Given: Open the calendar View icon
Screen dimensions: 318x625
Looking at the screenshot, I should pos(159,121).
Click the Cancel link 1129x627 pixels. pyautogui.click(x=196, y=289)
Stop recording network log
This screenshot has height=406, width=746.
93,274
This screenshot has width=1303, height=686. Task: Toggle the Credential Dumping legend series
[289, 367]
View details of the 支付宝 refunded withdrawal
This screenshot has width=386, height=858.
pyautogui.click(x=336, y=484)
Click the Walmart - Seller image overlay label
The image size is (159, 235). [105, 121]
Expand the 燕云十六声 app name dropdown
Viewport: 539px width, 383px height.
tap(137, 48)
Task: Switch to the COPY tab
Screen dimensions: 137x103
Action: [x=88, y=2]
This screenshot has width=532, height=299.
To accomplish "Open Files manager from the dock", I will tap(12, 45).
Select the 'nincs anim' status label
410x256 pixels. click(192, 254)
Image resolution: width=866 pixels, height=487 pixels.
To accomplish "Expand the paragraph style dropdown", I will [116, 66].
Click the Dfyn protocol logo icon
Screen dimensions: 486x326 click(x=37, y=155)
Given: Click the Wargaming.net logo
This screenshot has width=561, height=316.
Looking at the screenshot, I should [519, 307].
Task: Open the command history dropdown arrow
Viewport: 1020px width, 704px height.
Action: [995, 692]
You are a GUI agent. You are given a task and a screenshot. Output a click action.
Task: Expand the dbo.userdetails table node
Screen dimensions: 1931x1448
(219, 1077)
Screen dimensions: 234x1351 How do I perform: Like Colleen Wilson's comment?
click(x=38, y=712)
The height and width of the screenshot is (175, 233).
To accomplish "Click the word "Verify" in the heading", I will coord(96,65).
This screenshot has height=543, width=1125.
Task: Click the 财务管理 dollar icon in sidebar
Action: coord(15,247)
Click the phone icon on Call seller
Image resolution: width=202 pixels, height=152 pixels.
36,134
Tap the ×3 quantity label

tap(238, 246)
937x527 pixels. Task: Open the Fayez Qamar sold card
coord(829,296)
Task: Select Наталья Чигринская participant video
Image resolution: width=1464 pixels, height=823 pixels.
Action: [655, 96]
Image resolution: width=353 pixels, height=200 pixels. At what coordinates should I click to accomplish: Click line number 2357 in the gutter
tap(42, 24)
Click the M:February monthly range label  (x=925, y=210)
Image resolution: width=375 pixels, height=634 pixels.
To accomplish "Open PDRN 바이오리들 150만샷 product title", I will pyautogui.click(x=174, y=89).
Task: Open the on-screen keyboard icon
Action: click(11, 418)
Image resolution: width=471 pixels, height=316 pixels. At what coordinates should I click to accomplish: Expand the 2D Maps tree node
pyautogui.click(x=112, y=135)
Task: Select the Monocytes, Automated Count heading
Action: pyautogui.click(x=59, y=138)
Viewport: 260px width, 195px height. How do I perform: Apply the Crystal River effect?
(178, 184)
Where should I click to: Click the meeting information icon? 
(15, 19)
******************************
• [Stated problem]: Reproduce the listing above, substituting "Which point should I click" for every occurrence of "At what coordinates should I click" and keeping everything else the same.

• [Answer below]:
Given: Open the calendar View icon
Screen dimensions: 318x625
Looking at the screenshot, I should pos(159,121).
Click the Cancel link 1129x627 pixels. pyautogui.click(x=196, y=289)
Stop recording network log
This screenshot has height=406, width=746.
93,274
This screenshot has width=1303, height=686. Task: Toggle the Credential Dumping legend series
[289, 367]
View details of the 支付宝 refunded withdrawal
This screenshot has width=386, height=858.
pyautogui.click(x=336, y=484)
Click the Walmart - Seller image overlay label
The image size is (159, 235). [105, 121]
Expand the 燕云十六声 app name dropdown
Viewport: 539px width, 383px height.
tap(137, 48)
Task: Switch to the COPY tab
Screen dimensions: 137x103
Action: [x=88, y=2]
This screenshot has width=532, height=299.
To accomplish "Open Files manager from the dock", I will tap(12, 45).
Select the 'nincs anim' status label
410x256 pixels. click(192, 254)
Image resolution: width=866 pixels, height=487 pixels.
To accomplish "Expand the paragraph style dropdown", I will [116, 66].
Click the Dfyn protocol logo icon
Screen dimensions: 486x326 click(x=37, y=155)
Given: Click the Wargaming.net logo
This screenshot has width=561, height=316.
Looking at the screenshot, I should [519, 307].
Task: Open the command history dropdown arrow
Viewport: 1020px width, 704px height.
Action: [995, 692]
You are a GUI agent. You are given a task and a screenshot. Output a click action.
Task: Expand the dbo.userdetails table node
Screen dimensions: 1931x1448
(219, 1077)
Screen dimensions: 234x1351 How do I perform: Like Colleen Wilson's comment?
click(x=38, y=712)
The height and width of the screenshot is (175, 233).
To accomplish "Click the word "Verify" in the heading", I will coord(96,65).
This screenshot has height=543, width=1125.
Task: Click the 财务管理 dollar icon in sidebar
Action: coord(15,247)
Click the phone icon on Call seller
Image resolution: width=202 pixels, height=152 pixels.
36,134
Tap the ×3 quantity label

tap(238, 246)
937x527 pixels. Task: Open the Fayez Qamar sold card
coord(829,296)
Task: Select Наталья Чигринская participant video
Image resolution: width=1464 pixels, height=823 pixels.
Action: [655, 96]
Image resolution: width=353 pixels, height=200 pixels. Which point should I click to accomplish: Click line number 2357 in the gutter
tap(42, 24)
Click the M:February monthly range label  (x=925, y=210)
Image resolution: width=375 pixels, height=634 pixels.
To accomplish "Open PDRN 바이오리들 150만샷 product title", I will pyautogui.click(x=174, y=89).
Task: Open the on-screen keyboard icon
Action: click(11, 418)
Image resolution: width=471 pixels, height=316 pixels. Which point should I click to accomplish: Expand the 2D Maps tree node
pyautogui.click(x=112, y=135)
Task: Select the Monocytes, Automated Count heading
Action: pyautogui.click(x=59, y=138)
Viewport: 260px width, 195px height. How do I perform: Apply the Crystal River effect?
(178, 184)
Where should I click to: Click the meeting information icon? 
(15, 19)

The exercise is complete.